Pretentious people, just had their first few classes of psychology and philosophy, learned alot of cool words. And now they feel all sophisticated with these new words. And have conversations straight out of the book they read. God forbid they have an opinion.
But as you saw me write in my post. I'm not saying every person on this forum is a pseudo-intellectual. Maybe I'm just misanthropic towards my peers (the youth; seeing I'm 18)
In conclusion I agree with you on the quoted part. Yet I still fell as I originally explained.
(Didn't read your whole post. I'll get back with an edit when I do.. At some point)
Whew!
I'm always nervous when I post one of my slightly ranty rants because I have no idea how it's going to be received. I feel at peace now.
I do get that pseudo-intellectual feel round here as well. I think people do bullshit a lot. I know I do. But I suppose that's the immaturity that comes with being mostly alone, at least in your interests and pursuits. A lot of us are children in the world of philosophy/intellect (ew, I cringe using that word) because that world is so small, shared by so few, that we don't get nearly the amount of socialisation that more mainstream thinkers do. (It's not elitist; I'm not implying any value hierarchy, just pointing out that we're a minority.) I think most of us are genuinely interested in the questions we ask, and we truly value thought and knowledge - the interest is authentic. But perhaps the spirit with which we interact with each other isn't always, because most of the time, we've only ever shared these things with those not of 'our world' - those with little interest, who see our thoughts as clear markers of difference. It's the self-importance and awkwardness of a child, really - thinking the world of themselves for adding 2 and 2, not always remembering their P's and Q's, asking the most ridiculously banal questions... So I think it's at least partly a matter of simply not being used to talking about these things with ease, or with the breadth and depth of knowledge that would be more easily available in mainstream culture (eg Everything you want to know about Britney and MORE!).
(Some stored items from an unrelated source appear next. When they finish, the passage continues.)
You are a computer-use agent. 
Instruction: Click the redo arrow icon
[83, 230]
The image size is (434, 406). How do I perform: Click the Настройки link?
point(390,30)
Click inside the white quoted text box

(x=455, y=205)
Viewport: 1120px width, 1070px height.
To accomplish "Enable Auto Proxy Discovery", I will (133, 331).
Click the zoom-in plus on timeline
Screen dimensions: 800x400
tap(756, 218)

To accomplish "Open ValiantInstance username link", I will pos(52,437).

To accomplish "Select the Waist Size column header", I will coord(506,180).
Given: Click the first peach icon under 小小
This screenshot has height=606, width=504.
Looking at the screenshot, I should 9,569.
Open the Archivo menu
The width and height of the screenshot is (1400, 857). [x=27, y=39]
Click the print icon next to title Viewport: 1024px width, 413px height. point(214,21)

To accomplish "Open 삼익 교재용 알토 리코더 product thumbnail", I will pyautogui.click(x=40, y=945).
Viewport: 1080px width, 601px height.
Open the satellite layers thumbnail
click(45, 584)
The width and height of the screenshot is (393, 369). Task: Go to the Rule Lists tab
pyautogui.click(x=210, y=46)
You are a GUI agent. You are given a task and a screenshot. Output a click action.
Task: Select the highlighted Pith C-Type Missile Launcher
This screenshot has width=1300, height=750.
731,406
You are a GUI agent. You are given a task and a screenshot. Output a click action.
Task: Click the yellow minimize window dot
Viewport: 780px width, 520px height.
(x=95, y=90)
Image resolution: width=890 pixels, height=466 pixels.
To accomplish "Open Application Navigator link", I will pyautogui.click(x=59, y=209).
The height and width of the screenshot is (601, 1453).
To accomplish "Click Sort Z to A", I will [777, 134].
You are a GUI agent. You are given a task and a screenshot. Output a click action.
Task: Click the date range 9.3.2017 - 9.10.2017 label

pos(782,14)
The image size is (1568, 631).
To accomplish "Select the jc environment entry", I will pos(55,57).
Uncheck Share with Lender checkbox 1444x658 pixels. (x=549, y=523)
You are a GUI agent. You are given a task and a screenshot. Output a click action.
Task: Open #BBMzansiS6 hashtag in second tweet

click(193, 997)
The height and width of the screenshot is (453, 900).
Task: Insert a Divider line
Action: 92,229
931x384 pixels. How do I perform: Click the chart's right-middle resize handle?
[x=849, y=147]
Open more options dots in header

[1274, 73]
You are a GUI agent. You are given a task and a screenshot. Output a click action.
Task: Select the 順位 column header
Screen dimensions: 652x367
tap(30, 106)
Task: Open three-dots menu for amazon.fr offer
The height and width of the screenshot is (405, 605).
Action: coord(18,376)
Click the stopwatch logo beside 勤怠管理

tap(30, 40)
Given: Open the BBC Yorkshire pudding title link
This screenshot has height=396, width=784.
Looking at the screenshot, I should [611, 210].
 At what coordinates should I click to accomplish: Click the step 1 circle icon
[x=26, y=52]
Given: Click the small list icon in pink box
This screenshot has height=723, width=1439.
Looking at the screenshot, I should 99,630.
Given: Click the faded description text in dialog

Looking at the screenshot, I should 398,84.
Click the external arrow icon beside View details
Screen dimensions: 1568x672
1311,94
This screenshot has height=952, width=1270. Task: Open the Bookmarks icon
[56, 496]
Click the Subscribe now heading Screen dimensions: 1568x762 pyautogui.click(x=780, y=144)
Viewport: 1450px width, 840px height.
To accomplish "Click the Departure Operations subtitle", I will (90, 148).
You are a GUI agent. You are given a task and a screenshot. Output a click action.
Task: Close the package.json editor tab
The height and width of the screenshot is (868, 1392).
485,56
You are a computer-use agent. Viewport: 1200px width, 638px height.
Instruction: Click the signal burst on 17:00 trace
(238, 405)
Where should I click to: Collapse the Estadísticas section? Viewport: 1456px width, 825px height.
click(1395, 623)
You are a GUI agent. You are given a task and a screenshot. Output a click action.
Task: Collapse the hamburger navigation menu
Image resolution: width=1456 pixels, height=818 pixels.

So while it is also a matter of feeling smug that you have something of value (a brain/uniqueness/blah) - and that's the same smugness worn by certain types of people with any type of value (attractiveness, skill, talent) - it wouldn't be fair not to acknowledge we haven't had the same opportunity we would've had we been a majority, and that our embarrassing ignorance, misplaced confidence and childish conversations are at least understandably so.
(Meh, I don't really know if that's any defence at all. Bibbity bobbity boo.)
Lobstrich said:
EDIT: "To be different to you is not necessarily a bad thing!" This is actually kind of insulting though. Not in the sense that I think myself as better and being different from me is bad.. But because you think that I am so shallow that I hold this belief.
Yeah, I can see how that would be insulting. FWIW, I never doubted that you were likely
not to hold that view, at least not consciously, and I was surprised myself to see that what you said at least appeared to reduce to that sort of thinking. But it really does seem to be like a very basic form of it - "X does this differently to me. Reasons postulated: Negative." because you didn't seem to attempt to understand how that same appearance could stem from a neutral, or positive, root. Not sure if that makes sense.
But probably that was too harsh, so sorry. It's more likely that you were talking about a general feel in some posts, and just sort of roughly correlated it to lengthiness/verbosity, so I ended up addressing the latter instead of the former.
On a totally unrelated note: I NEVER want to hear the song Good Ship Lollipop, ever again.